== 练习目标 ==
请把材料中从含有“You are a GUI”的那一行起、到含有“The image size is (1600, 1060).”的那一行为止的各行重新写出，将其中的“collapse-button”改为“expand-button”，其余内容保持不变。

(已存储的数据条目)

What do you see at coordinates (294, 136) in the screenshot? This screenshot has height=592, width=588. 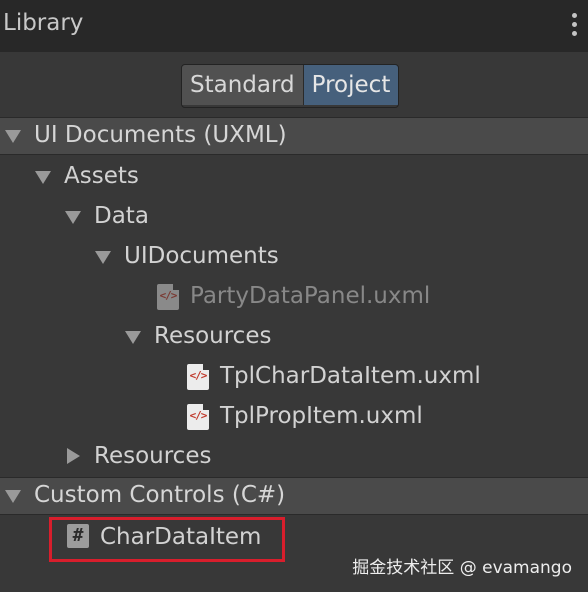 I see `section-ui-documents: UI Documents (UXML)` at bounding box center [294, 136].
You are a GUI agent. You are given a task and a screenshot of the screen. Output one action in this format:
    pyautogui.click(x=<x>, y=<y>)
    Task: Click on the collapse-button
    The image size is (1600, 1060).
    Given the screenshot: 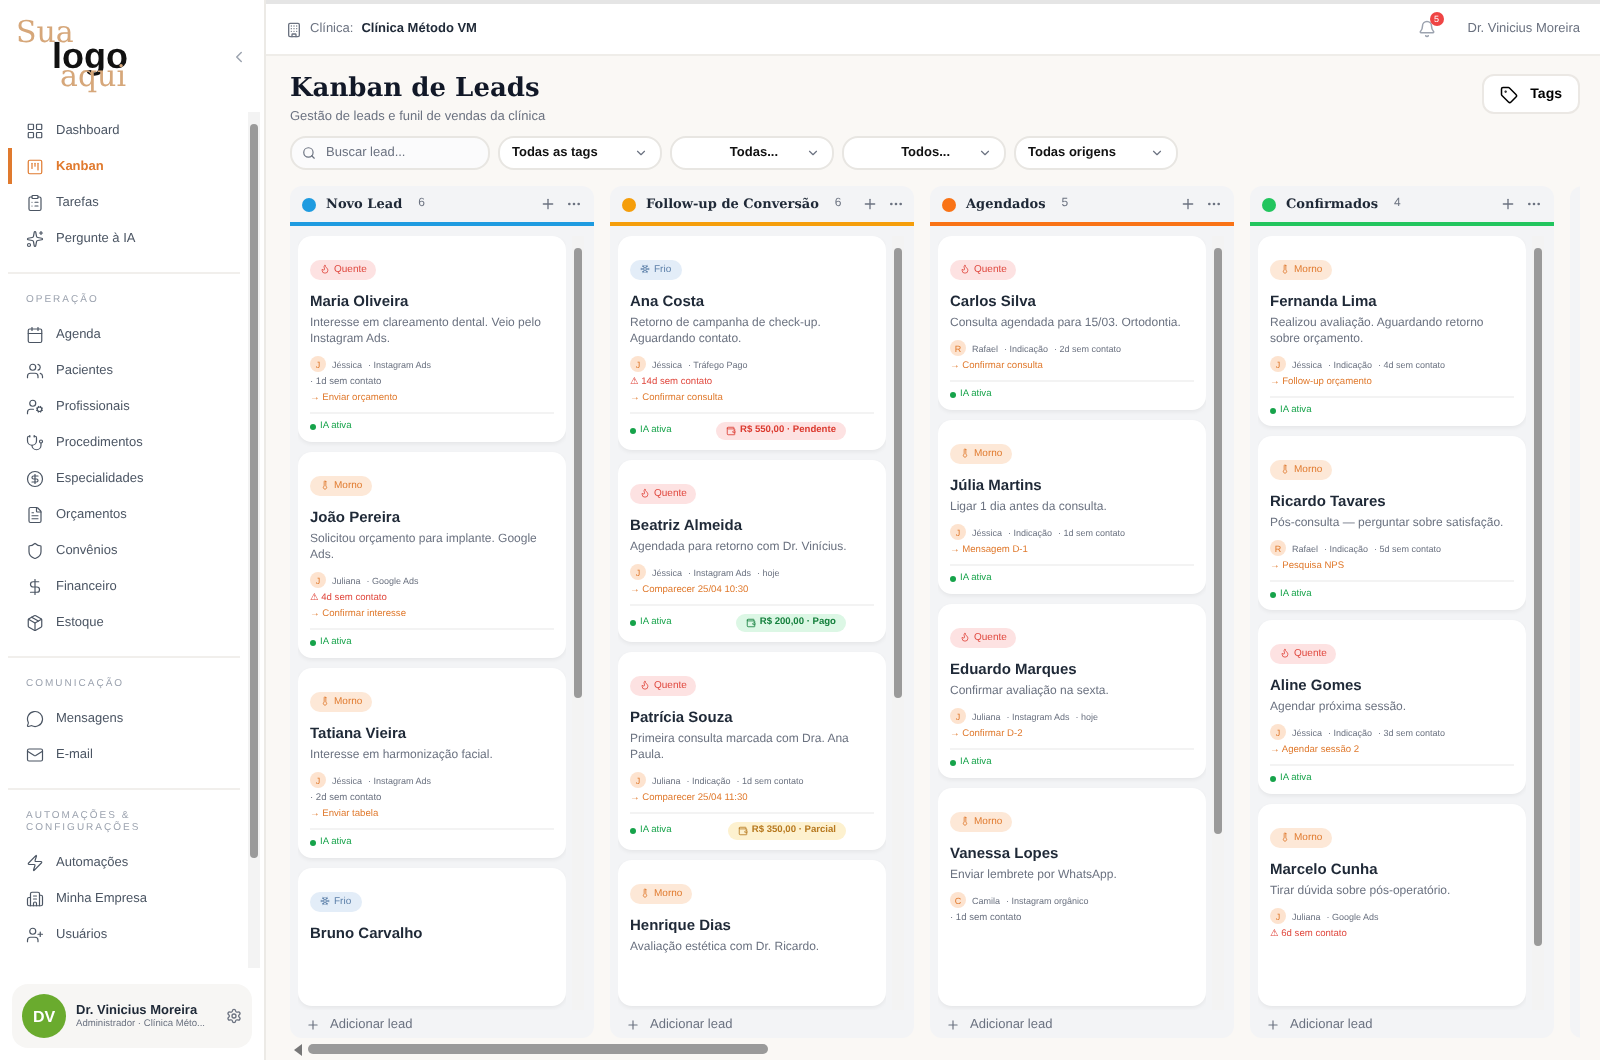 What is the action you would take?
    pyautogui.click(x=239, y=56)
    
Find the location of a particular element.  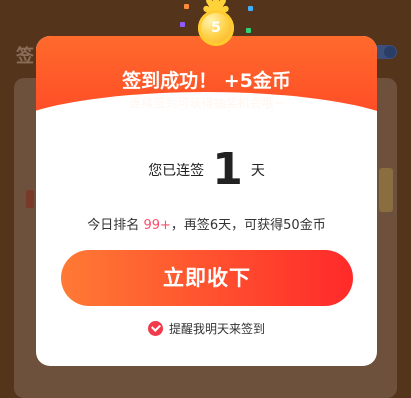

== 你的解答 ==
You are a GUI agent. You are given a task and a screenshot of the screen. Output one action in this format:
    pyautogui.click(x=<x>, y=<y>)
    Task: Click on the expand-button
    The image size is (1600, 1060).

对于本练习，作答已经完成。